Zita is playing with her friend Joseph when they find a fallen meteorite, wedged within is a red button.  Zita cannot resist and is appalled when on pressing the button Joseph is yanked through a gateway out of their reality by mechanical tentacles.  After a moment of reflection she presses the button and jumps after him into a world of strange creatures 3 days away from being hit by an annihilating asteroid.  In search of Joseph she meets strange creatures and makes friends such as the space traveller Piper who lulls enemies to sleep playing his pipe, One the Heavily Armoured Mobile Battle Orb, ostracised because he isn't a team player and Pizzicato the enormous mouse who hates his name.  Bewitchingly cute, Hatke's drawings and story create a world that enchanted both me and my 7 year old daughter.
Trouble Maker by Janet and Alex Evanovich, drawn by Joelle Jones

Sam Hooker, NASCAR driver and his mechanic and spotter Alex 'Barney' Barnaby along Hooker's massive St Bernard Beans are on the trail of their friend Rosa, kidnapped by Miama underworld  figure Armando 'Nitro' Dupont.  Cue a high octane ride through the world of Miami voodoo and alligator ridden swamps, complete with explosions, rpgs and snakes.  Super handsome Hooker and gorgeous blonde Barney are excellently drawn by Joelle Jones, full of expression and colour.
The Valley of Fear by Sir Arthur Conan Doyle, adapted by Ian Edginton, illustrated by INJ Culbard

Conan Doyle's Sherlock Holmes story The Valley of Fear is translated into a graphic novel excellently by Ian Edginton and the artwork of INJ Culbard.  Culbard's style is stark, graphic and dark, echoing the ligne claire style of strong lines and clear colours Herge used for Tintin.  The Valley of Fear is a twisting tale of secrets and terror, claustrophobically contained within the moat bound country house of Birlstone Manor and the mysterious murder of the rich country gentleman John Douglas, a tangle of threads leading back to secret societies and goldrush America.  A good adaptation.

Friday, 29 July 2011

Jar of Fools: A Picture Story by Jason Lutes


The Amazing Ernesto, prestidigiator, is on his uppers, haunted by the death of his escapologist brother who drowned in a failed stunt which took him to the bottom of the river, and by the loss of his girlfriend Esther. His previous mentor Al, once Flosso the Magnificent, turns up having escaped yet again from his nursing home. One trying to forget the past that haunts him, the other with genuine memory loss, go on the run with con artist Lender and his daughter Claire, running from child services and the law. Homeless and destitiute Ernie and Al teach Claire card tricks and a tender friendship springs up between the failed magicians and the father and daughter. It can never end well, but resolutions do come, and love, and good choices made for the right reasons. A compelling, quiet and sensitive graphic novel with starkly charming black and white graphics.

Friday, 8 July 2011

The Mighty Thor by Stan Lee and Jack Kirby


Collecting The Mighty Thor: Journey into Mystery 83-100 by Stan Lee and Jack Kirby, these are great 1960s comics.

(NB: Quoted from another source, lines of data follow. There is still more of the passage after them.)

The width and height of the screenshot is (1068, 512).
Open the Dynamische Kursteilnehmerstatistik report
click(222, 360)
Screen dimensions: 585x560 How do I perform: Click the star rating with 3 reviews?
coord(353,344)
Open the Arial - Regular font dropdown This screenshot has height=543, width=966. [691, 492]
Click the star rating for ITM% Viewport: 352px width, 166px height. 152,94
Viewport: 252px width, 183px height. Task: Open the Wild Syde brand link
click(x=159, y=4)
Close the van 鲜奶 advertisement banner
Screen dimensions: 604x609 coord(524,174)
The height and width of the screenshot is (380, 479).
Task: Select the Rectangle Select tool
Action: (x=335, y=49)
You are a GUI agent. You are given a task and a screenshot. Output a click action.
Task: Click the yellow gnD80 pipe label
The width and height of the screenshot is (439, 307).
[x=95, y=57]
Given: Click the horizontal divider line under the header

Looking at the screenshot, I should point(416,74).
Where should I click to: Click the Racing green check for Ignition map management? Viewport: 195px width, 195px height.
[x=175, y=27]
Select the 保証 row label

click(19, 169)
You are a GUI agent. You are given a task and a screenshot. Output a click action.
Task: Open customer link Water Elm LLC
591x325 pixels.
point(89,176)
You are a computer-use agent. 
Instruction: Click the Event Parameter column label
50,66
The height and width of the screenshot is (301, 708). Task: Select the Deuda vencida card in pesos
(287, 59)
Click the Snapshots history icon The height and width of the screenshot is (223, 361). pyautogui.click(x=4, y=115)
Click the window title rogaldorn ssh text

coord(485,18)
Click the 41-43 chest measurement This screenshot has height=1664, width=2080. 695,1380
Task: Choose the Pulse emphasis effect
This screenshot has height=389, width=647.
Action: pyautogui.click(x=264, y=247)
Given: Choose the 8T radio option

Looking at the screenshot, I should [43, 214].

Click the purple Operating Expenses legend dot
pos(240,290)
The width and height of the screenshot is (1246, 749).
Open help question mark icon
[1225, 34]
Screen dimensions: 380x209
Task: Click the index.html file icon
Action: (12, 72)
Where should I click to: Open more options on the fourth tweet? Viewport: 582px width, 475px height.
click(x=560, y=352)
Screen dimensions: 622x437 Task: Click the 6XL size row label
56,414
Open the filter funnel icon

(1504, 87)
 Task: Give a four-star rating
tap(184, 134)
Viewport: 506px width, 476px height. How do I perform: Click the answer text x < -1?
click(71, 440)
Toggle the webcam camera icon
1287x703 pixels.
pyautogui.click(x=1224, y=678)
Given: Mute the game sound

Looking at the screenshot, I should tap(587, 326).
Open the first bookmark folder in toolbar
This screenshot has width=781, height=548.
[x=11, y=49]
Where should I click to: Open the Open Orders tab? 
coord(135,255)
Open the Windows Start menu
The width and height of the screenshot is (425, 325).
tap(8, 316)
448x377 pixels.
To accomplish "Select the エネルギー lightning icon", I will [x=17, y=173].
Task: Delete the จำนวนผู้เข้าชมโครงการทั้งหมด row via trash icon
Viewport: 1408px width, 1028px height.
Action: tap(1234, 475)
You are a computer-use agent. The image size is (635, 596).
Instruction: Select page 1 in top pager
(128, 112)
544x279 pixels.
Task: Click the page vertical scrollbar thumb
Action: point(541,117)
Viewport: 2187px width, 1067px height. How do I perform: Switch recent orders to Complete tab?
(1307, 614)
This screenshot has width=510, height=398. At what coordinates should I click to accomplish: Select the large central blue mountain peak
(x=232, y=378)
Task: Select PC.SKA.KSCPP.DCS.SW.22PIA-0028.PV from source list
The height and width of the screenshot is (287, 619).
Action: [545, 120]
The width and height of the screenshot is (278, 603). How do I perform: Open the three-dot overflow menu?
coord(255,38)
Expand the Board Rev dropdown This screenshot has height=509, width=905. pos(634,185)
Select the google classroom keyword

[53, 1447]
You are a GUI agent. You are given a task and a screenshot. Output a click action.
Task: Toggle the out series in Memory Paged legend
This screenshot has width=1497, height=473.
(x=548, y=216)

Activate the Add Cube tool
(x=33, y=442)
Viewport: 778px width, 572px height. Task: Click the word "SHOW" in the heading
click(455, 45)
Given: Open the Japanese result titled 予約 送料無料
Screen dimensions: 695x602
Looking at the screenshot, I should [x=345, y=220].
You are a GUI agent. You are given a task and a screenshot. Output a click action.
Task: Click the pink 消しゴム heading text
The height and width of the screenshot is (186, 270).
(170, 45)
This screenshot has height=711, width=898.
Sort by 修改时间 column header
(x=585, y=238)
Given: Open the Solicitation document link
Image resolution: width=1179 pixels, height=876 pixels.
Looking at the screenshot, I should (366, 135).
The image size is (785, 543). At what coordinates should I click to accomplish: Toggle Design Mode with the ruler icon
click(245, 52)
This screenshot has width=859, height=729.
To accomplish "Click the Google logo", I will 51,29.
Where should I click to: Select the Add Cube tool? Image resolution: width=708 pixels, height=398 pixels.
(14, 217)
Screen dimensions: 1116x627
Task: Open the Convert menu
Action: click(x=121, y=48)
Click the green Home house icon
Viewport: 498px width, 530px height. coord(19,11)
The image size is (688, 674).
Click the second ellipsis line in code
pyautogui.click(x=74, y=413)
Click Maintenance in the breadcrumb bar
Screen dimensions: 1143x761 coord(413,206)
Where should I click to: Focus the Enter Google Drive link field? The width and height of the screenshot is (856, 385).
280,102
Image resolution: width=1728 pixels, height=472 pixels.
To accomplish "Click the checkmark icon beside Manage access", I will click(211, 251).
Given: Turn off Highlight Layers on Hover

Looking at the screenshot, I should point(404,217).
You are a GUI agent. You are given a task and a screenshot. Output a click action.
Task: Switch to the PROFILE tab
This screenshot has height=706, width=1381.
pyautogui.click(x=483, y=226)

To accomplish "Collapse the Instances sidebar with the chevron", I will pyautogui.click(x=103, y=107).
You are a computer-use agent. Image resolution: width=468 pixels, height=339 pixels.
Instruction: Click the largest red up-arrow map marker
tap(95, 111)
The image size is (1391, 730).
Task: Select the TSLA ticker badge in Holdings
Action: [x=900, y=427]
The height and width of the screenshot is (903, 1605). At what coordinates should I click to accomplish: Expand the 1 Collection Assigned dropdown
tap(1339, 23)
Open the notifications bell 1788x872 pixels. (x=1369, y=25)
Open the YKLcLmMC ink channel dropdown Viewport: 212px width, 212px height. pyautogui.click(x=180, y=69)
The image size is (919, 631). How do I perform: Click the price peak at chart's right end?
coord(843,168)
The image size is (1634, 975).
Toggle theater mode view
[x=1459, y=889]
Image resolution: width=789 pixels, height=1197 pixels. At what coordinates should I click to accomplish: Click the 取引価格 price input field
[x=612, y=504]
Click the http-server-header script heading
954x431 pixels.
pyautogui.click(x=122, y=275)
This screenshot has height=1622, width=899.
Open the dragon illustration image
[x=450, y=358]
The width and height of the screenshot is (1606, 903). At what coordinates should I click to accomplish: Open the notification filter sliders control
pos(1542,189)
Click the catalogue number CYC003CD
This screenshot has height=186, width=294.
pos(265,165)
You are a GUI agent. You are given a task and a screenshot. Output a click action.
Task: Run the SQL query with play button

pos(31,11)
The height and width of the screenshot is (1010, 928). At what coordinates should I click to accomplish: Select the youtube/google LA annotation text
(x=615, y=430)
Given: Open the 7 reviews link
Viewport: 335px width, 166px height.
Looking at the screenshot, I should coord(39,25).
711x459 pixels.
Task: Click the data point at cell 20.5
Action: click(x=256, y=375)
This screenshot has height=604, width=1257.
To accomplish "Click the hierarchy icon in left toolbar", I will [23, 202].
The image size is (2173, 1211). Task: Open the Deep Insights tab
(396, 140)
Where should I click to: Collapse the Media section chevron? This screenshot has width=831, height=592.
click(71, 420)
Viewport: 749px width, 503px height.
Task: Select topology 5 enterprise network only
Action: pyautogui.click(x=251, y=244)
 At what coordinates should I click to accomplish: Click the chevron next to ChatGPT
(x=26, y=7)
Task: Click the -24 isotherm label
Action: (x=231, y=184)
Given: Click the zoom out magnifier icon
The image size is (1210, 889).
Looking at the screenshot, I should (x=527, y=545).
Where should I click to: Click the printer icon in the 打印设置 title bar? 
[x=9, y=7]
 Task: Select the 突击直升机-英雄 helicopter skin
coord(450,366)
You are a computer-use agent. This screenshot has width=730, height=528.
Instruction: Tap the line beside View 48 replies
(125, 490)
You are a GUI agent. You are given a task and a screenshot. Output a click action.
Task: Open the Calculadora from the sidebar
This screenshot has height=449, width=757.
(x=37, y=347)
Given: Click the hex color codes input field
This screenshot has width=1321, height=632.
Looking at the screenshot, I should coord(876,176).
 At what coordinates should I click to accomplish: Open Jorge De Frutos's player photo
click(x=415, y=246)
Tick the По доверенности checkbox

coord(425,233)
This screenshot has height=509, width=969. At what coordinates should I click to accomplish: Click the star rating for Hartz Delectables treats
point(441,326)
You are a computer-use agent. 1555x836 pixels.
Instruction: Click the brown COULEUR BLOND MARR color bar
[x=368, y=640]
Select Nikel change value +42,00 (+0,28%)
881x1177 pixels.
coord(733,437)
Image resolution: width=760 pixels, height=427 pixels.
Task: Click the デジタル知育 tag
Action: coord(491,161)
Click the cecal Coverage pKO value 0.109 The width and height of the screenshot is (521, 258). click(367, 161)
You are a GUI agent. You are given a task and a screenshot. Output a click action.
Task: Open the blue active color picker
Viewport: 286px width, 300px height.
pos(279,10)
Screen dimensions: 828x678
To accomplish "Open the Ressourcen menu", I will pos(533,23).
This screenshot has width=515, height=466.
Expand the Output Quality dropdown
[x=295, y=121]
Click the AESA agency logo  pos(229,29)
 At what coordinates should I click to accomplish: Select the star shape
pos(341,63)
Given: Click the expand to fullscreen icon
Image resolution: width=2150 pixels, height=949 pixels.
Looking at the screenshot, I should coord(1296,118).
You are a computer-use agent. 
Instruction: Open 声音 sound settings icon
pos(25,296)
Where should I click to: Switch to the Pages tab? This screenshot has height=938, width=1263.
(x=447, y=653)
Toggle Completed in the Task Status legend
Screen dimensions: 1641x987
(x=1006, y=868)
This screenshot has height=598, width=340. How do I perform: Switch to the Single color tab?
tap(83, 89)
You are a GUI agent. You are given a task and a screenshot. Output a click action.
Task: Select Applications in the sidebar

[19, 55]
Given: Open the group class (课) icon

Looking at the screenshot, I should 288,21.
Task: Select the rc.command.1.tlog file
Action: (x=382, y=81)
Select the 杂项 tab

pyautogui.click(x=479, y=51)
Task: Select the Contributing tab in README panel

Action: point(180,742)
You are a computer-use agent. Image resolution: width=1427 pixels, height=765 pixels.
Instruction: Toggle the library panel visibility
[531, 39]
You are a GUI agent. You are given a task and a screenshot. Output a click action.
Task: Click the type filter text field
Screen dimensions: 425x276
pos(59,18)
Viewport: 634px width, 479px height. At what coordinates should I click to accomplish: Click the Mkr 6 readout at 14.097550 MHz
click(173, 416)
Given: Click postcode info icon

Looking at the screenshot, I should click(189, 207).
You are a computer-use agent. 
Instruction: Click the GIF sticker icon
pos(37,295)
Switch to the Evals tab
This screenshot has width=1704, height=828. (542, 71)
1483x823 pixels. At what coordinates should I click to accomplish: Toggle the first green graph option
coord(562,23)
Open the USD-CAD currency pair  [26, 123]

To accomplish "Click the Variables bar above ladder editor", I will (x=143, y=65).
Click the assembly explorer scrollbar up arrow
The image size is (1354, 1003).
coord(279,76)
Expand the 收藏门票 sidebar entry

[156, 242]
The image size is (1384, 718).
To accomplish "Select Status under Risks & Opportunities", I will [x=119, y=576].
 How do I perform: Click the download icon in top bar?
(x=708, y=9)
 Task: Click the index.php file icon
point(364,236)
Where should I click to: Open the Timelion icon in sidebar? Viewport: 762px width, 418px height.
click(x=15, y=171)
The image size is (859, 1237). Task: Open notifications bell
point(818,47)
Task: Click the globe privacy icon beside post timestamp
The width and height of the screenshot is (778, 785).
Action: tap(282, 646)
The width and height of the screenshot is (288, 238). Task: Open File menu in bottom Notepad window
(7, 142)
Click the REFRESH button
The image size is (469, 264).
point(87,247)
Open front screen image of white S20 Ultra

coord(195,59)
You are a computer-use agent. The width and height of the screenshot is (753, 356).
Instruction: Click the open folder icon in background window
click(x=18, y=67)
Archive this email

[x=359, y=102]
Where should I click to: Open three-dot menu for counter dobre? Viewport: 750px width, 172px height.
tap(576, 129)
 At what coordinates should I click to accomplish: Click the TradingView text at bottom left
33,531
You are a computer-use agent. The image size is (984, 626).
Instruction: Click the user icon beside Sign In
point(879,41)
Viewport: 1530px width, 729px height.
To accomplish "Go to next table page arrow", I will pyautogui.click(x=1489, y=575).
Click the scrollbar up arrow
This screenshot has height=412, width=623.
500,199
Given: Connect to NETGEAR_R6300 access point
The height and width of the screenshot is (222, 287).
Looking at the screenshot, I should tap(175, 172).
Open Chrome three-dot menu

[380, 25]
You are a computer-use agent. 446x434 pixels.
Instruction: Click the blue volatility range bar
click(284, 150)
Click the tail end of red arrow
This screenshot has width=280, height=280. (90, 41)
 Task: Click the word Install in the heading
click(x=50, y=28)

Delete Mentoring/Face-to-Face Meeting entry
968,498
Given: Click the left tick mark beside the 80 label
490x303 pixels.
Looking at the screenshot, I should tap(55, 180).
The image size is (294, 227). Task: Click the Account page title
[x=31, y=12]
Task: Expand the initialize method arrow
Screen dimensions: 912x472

Lame self effacing but brilliant Dr Don Blake is fleeing from alien stone men from Saturn when he stumbles into a cave discovering the hammer of Norse god Thor.  Striking it on the ground he becomes the mighty Asgardian, son of king of the gods Odin, mighty in strength, creator of thunder and great storms, but also mighty in heart.  When he lets go of the hammer for more than 60 seconds he returns to the body of the enfeebled Dr Blake, in love with but unable to express his affections to his beautiful nurse and constant companion Jane.

This is a great collection of a beloved Silver Age superhero, but I loved it also because it is also an encapsulation of early 1960s society and mores, how men and women related and loved, expressed themselves to each other.  Thor is used mercilessly as a propaganda tool, the jingoism of Thor's use as a tool against the terrors of Red China and the unthinking defence and advance of democracy is as much a part of the comics as his epic battles against his brother Loki, god of mischief, and other foes.